▶ [Vorliegendes Material]:
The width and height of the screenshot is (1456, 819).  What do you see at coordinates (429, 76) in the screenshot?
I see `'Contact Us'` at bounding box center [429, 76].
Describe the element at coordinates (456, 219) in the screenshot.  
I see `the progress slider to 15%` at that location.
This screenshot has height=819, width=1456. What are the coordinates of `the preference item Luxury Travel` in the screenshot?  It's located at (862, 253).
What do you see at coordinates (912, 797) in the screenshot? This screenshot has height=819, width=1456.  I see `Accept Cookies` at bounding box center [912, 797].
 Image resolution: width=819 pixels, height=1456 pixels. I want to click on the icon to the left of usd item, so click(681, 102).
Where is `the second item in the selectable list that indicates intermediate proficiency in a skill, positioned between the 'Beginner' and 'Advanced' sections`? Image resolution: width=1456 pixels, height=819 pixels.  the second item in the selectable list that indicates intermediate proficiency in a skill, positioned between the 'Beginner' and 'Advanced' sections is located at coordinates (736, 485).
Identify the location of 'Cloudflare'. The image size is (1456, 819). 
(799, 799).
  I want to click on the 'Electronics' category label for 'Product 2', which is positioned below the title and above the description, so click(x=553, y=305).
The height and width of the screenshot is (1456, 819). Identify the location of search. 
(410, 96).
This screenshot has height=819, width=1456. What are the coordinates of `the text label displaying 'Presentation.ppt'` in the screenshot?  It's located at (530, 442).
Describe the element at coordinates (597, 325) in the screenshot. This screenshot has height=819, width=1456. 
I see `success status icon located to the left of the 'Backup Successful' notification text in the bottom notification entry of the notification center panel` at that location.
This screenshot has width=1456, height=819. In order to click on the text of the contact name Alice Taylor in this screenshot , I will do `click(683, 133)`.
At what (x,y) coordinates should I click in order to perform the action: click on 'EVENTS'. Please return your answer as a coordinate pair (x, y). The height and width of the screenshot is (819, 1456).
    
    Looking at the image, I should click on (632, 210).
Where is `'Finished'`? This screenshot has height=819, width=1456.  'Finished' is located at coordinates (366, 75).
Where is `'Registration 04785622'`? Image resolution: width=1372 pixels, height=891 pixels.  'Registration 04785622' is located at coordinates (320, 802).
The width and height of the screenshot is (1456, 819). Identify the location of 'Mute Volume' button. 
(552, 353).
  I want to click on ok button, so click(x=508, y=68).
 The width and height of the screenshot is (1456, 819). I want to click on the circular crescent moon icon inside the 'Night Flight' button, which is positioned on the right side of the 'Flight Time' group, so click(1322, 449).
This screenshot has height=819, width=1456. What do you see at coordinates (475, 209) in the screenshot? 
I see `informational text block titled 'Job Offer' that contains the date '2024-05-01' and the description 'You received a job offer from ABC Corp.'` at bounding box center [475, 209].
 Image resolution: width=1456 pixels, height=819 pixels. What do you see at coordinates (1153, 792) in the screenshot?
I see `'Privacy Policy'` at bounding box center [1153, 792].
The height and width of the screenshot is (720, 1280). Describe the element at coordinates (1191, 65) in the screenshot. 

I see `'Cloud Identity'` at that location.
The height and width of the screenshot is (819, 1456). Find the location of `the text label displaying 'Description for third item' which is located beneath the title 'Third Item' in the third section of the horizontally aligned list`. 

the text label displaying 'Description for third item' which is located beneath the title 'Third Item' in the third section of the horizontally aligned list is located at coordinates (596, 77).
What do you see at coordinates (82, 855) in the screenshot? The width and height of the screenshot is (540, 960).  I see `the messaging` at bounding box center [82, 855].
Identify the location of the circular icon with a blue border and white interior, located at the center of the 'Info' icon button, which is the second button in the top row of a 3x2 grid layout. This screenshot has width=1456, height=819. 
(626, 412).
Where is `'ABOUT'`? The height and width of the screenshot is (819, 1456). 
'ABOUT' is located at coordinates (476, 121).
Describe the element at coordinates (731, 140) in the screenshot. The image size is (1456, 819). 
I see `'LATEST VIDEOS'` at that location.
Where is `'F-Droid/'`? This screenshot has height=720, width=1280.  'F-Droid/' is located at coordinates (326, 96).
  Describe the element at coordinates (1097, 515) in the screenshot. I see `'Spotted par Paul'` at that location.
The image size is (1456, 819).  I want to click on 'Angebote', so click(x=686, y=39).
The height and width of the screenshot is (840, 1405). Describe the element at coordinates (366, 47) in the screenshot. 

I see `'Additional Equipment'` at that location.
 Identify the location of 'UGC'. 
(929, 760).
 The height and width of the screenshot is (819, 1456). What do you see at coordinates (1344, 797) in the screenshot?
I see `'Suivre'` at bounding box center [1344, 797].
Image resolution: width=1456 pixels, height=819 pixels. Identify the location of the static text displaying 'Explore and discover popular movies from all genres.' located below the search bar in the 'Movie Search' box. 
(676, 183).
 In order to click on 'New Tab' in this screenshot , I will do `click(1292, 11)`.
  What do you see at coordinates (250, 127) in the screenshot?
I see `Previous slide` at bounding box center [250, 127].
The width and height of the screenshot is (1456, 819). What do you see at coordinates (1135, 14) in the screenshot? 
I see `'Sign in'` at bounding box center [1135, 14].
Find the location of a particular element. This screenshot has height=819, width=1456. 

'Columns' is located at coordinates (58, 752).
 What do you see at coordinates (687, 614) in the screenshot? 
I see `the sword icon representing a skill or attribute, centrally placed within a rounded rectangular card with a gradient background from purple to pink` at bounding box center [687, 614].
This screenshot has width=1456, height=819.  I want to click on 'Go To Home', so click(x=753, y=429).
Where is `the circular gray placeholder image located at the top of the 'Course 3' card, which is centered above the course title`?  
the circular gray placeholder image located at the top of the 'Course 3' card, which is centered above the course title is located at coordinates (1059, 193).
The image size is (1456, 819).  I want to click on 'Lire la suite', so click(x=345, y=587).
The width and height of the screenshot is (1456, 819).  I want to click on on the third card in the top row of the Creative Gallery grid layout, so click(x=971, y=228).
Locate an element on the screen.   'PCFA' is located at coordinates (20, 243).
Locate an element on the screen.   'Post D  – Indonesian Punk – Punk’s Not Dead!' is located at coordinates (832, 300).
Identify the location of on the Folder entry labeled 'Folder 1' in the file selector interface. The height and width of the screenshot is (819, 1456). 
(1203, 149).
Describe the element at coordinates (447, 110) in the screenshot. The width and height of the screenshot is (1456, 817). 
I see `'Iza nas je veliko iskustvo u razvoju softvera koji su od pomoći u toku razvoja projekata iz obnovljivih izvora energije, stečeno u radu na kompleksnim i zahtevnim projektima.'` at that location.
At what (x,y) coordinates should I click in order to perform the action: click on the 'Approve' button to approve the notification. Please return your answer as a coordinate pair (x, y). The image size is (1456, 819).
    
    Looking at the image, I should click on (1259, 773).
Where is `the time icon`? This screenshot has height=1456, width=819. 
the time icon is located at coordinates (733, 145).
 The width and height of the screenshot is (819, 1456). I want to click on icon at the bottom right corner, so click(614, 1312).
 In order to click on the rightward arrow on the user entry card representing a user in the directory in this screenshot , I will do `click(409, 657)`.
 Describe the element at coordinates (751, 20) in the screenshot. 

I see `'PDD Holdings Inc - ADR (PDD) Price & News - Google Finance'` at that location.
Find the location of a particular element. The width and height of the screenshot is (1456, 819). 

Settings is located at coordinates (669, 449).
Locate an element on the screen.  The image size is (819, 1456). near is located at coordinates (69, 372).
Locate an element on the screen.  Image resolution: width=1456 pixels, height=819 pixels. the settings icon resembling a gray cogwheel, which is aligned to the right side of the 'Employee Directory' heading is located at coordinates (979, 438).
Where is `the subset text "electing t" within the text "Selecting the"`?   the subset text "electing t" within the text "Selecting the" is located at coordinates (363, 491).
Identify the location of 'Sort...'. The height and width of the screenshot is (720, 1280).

▶ [Arbeitsauftrag]: Stelle die Zeilen des gesamten Materials oben als JSON-Liste von Zeichenketten dar, mit einem Eintrag je Zeile und ohne Leerzeilen.

▶ [Musterlösung]:
[
  "The width and height of the screenshot is (1456, 819).  What do you see at coordinates (429, 76) in the screenshot?",
  "I see `'Contact Us'` at bounding box center [429, 76].",
  "Describe the element at coordinates (456, 219) in the screenshot.  ",
  "I see `the progress slider to 15%` at that location.",
  "This screenshot has height=819, width=1456. What are the coordinates of `the preference item Luxury Travel` in the screenshot?  It's located at (862, 253).",
  "What do you see at coordinates (912, 797) in the screenshot? This screenshot has height=819, width=1456.  I see `Accept Cookies` at bounding box center [912, 797].",
  " Image resolution: width=819 pixels, height=1456 pixels. I want to click on the icon to the left of usd item, so click(681, 102).",
  "Where is `the second item in the selectable list that indicates intermediate proficiency in a skill, positioned between the 'Beginner' and 'Advanced' sections`? Image resolution: width=1456 pixels, height=819 pixels.  the second item in the selectable list that indicates intermediate proficiency in a skill, positioned between the 'Beginner' and 'Advanced' sections is located at coordinates (736, 485).",
  "Identify the location of 'Cloudflare'. The image size is (1456, 819). ",
  "(799, 799).",
  "  I want to click on the 'Electronics' category label for 'Product 2', which is positioned below the title and above the description, so click(x=553, y=305).",
  "The height and width of the screenshot is (1456, 819). Identify the location of search. ",
  "(410, 96).",
  "This screenshot has height=819, width=1456. What are the coordinates of `the text label displaying 'Presentation.ppt'` in the screenshot?  It's located at (530, 442).",
  "Describe the element at coordinates (597, 325) in the screenshot. This screenshot has height=819, width=1456. ",
  "I see `success status icon located to the left of the 'Backup Successful' notification text in the bottom notification entry of the notification center panel` at that location.",
  "This screenshot has width=1456, height=819. In order to click on the text of the contact name Alice Taylor in this screenshot , I will do `click(683, 133)`.",
  "At what (x,y) coordinates should I click in order to perform the action: click on 'EVENTS'. Please return your answer as a coordinate pair (x, y). The height and width of the screenshot is (819, 1456).",
  "    Looking at the image, I should click on (632, 210).",
  "Where is `'Finished'`? This screenshot has height=819, width=1456.  'Finished' is located at coordinates (366, 75).",
  "Where is `'Registration 04785622'`? Image resolution: width=1372 pixels, height=891 pixels.  'Registration 04785622' is located at coordinates (320, 802).",
  "The width and height of the screenshot is (1456, 819). Identify the location of 'Mute Volume' button. ",
  "(552, 353).",
  "  I want to click on ok button, so click(x=508, y=68).",
  " The width and height of the screenshot is (1456, 819). I want to click on the circular crescent moon icon inside the 'Night Flight' button, which is positioned on the right side of the 'Flight Time' group, so click(1322, 449).",
  "This screenshot has height=819, width=1456. What do you see at coordinates (475, 209) in the screenshot? ",
  "I see `informational text block titled 'Job Offer' that contains the date '2024-05-01' and the description 'You received a job offer from ABC Corp.'` at bounding box center [475, 209].",
  " Image resolution: width=1456 pixels, height=819 pixels. What do you see at coordinates (1153, 792) in the screenshot?",
  "I see `'Privacy Policy'` at bounding box center [1153, 792].",
  "The height and width of the screenshot is (720, 1280). Describe the element at coordinates (1191, 65) in the screenshot. ",
  "I see `'Cloud Identity'` at that location.",
  "The height and width of the screenshot is (819, 1456). Find the location of `the text label displaying 'Description for third item' which is located beneath the title 'Third Item' in the third section of the horizontally aligned list`. ",
  "the text label displaying 'Description for third item' which is located beneath the title 'Third Item' in the third section of the horizontally aligned list is located at coordinates (596, 77).",
  "What do you see at coordinates (82, 855) in the screenshot? The width and height of the screenshot is (540, 960).  I see `the messaging` at bounding box center [82, 855].",
  "Identify the location of the circular icon with a blue border and white interior, located at the center of the 'Info' icon button, which is the second button in the top row of a 3x2 grid layout. This screenshot has width=1456, height=819. ",
  "(626, 412).",
  "Where is `'ABOUT'`? The height and width of the screenshot is (819, 1456). ",
  "'ABOUT' is located at coordinates (476, 121).",
  "Describe the element at coordinates (731, 140) in the screenshot. The image size is (1456, 819). ",
  "I see `'LATEST VIDEOS'` at that location.",
  "Where is `'F-Droid/'`? This screenshot has height=720, width=1280.  'F-Droid/' is located at coordinates (326, 96).",
  "  Describe the element at coordinates (1097, 515) in the screenshot. I see `'Spotted par Paul'` at that location.",
  "The image size is (1456, 819).  I want to click on 'Angebote', so click(x=686, y=39).",
  "The height and width of the screenshot is (840, 1405). Describe the element at coordinates (366, 47) in the screenshot. ",
  "I see `'Additional Equipment'` at that location.",
  " Identify the location of 'UGC'. ",
  "(929, 760).",
  " The height and width of the screenshot is (819, 1456). What do you see at coordinates (1344, 797) in the screenshot?",
  "I see `'Suivre'` at bounding box center [1344, 797].",
  "Image resolution: width=1456 pixels, height=819 pixels. Identify the location of the static text displaying 'Explore and discover popular movies from all genres.' located below the search bar in the 'Movie Search' box. ",
  "(676, 183).",
  " In order to click on 'New Tab' in this screenshot , I will do `click(1292, 11)`.",
  "  What do you see at coordinates (250, 127) in the screenshot?",
  "I see `Previous slide` at bounding box center [250, 127].",
  "The width and height of the screenshot is (1456, 819). What do you see at coordinates (1135, 14) in the screenshot? ",
  "I see `'Sign in'` at bounding box center [1135, 14].",
  "Find the location of a particular element. This screenshot has height=819, width=1456. ",
  "'Columns' is located at coordinates (58, 752).",
  " What do you see at coordinates (687, 614) in the screenshot? ",
  "I see `the sword icon representing a skill or attribute, centrally placed within a rounded rectangular card with a gradient background from purple to pink` at bounding box center [687, 614].",
  "This screenshot has width=1456, height=819.  I want to click on 'Go To Home', so click(x=753, y=429).",
  "Where is `the circular gray placeholder image located at the top of the 'Course 3' card, which is centered above the course title`?  ",
  "the circular gray placeholder image located at the top of the 'Course 3' card, which is centered above the course title is located at coordinates (1059, 193).",
  "The image size is (1456, 819).  I want to click on 'Lire la suite', so click(x=345, y=587).",
  "The width and height of the screenshot is (1456, 819).  I want to click on on the third card in the top row of the Creative Gallery grid layout, so click(x=971, y=228).",
  "Locate an element on the screen.   'PCFA' is located at coordinates (20, 243).",
  "Locate an element on the screen.   'Post D  – Indonesian Punk – Punk’s Not Dead!' is located at coordinates (832, 300).",
  "Identify the location of on the Folder entry labeled 'Folder 1' in the file selector interface. The height and width of the screenshot is (819, 1456). ",
  "(1203, 149).",
  "Describe the element at coordinates (447, 110) in the screenshot. The width and height of the screenshot is (1456, 817). ",
  "I see `'Iza nas je veliko iskustvo u razvoju softvera koji su od pomoći u toku razvoja projekata iz obnovljivih izvora energije, stečeno u radu na kompleksnim i zahtevnim projektima.'` at that location.",
  "At what (x,y) coordinates should I click in order to perform the action: click on the 'Approve' button to approve the notification. Please return your answer as a coordinate pair (x, y). The image size is (1456, 819).",
  "    Looking at the image, I should click on (1259, 773).",
  "Where is `the time icon`? This screenshot has height=1456, width=819. ",
  "the time icon is located at coordinates (733, 145).",
  " The width and height of the screenshot is (819, 1456). I want to click on icon at the bottom right corner, so click(614, 1312).",
  " In order to click on the rightward arrow on the user entry card representing a user in the directory in this screenshot , I will do `click(409, 657)`.",
  " Describe the element at coordinates (751, 20) in the screenshot. ",
  "I see `'PDD Holdings Inc - ADR (PDD) Price & News - Google Finance'` at that location.",
  "Find the location of a particular element. The width and height of the screenshot is (1456, 819). ",
  "Settings is located at coordinates (669, 449).",
  "Locate an element on the screen.  The image size is (819, 1456). near is located at coordinates (69, 372).",
  "Locate an element on the screen.  Image resolution: width=1456 pixels, height=819 pixels. the settings icon resembling a gray cogwheel, which is aligned to the right side of the 'Employee Directory' heading is located at coordinates (979, 438).",
  "Where is `the subset text \"electing t\" within the text \"Selecting the\"`?   the subset text \"electing t\" within the text \"Selecting the\" is located at coordinates (363, 491).",
  "Identify the location of 'Sort...'. The height and width of the screenshot is (720, 1280)."
]